CALGARY, Feb. 24 /CNW/ - Cequence Energy Ltd. (“Cequence“ or the “Company“) (TSX: CQE) is pleased to announce that it has entered into an agreement with a syndicate of underwriters led by Peters & Co. Limited, and including FirstEnergy Capital Corp., Cormark Securities Inc., Stifel Nicolaus Canada Inc., National Bank Financial Inc. and CIBC World Markets Inc., pursuant to which Cequence has agreed to issue an aggregate of 8,100,000 common shares (“Common Shares“) at a price of $2.85 per Common Share and 2,100,000 flow-through common shares to be issued on a “CEE flow-through“ basis pursuant to the Income Tax Act (Canada) (the “Flow-Through Shares“) at a price of $3.50 per Flow-Through Share, for total gross proceeds of approximately $30.4 million. In addition, Cequence has granted the underwriters a 15% over-allotment option to purchase additional Common Shares for additional gross proceeds of $3.46 million if the over-allotment option is exercised in full.
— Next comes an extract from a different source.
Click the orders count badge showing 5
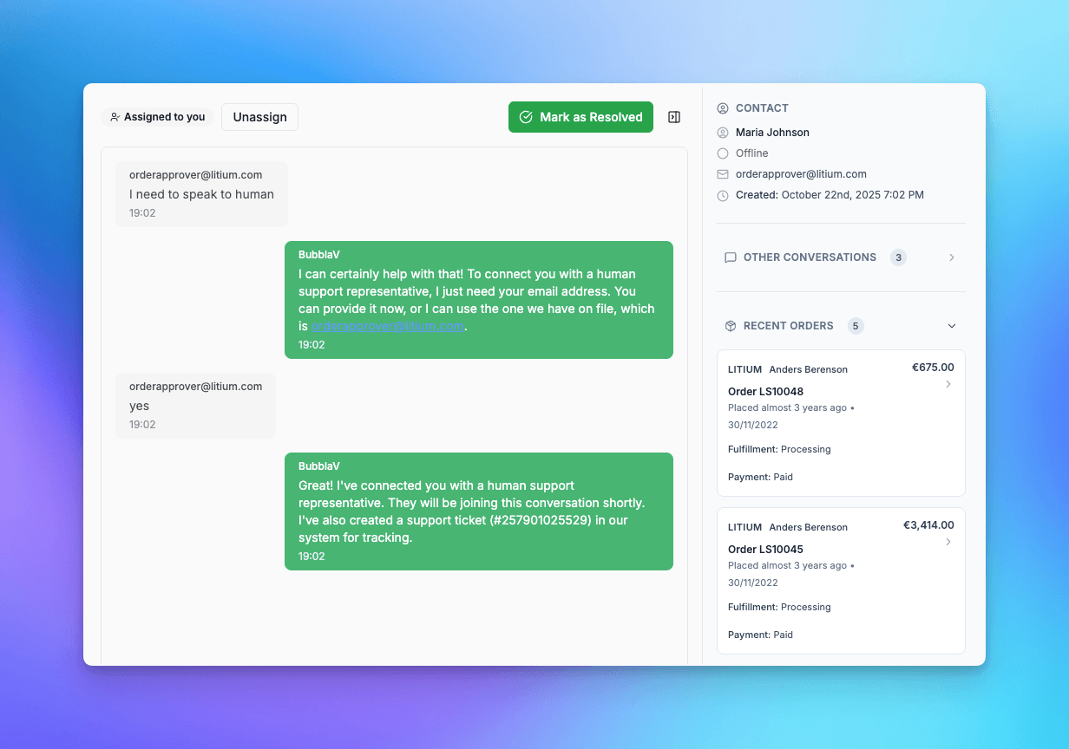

The Common Shares and Flow-Through Shares will be offered in all provinces of Canada (other than Quebec) by way of short form prospectus, and the Common Shares may be offered in the U.S. on a private placement basis pursuant to exemptions from registration requirements. The closing of the Offering is expected to occur on March 17, 2011, and is subject to certain conditions, including, but not limited to, the receipt of all necessary regulatory approvals, including the approval of the TSX.
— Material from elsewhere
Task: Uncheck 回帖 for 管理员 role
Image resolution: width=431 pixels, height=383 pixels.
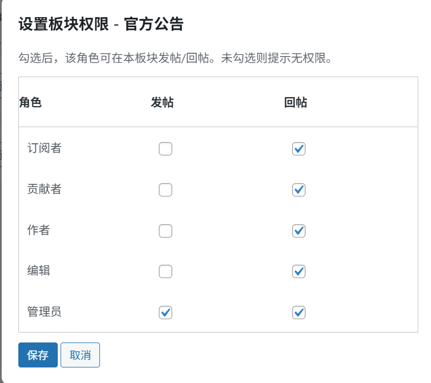Action: tap(299, 312)
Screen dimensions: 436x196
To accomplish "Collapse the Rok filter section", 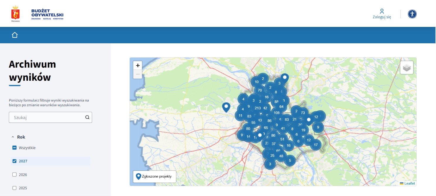I will 18,137.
The Company intends to use the proceeds from the offering to initially reduce indebtedness under its credit facility, which will then be available to be redrawn to expand the Company's capital program and for general corporate purposes.

The purchasers of the Flow-Through Shares will be entitled to renunciations of Canadian exploration expenses in an amount equal to the subscription amount from Cequence.

Cequence is a publicly traded Canadian energy company involved in the acquisition, exploitation, exploration, development and production of natural gas and crude oil in western Canada. Further information about Cequence may be found in its continuous disclosure documents filed with Canadian securities regulators at www.sedar.com.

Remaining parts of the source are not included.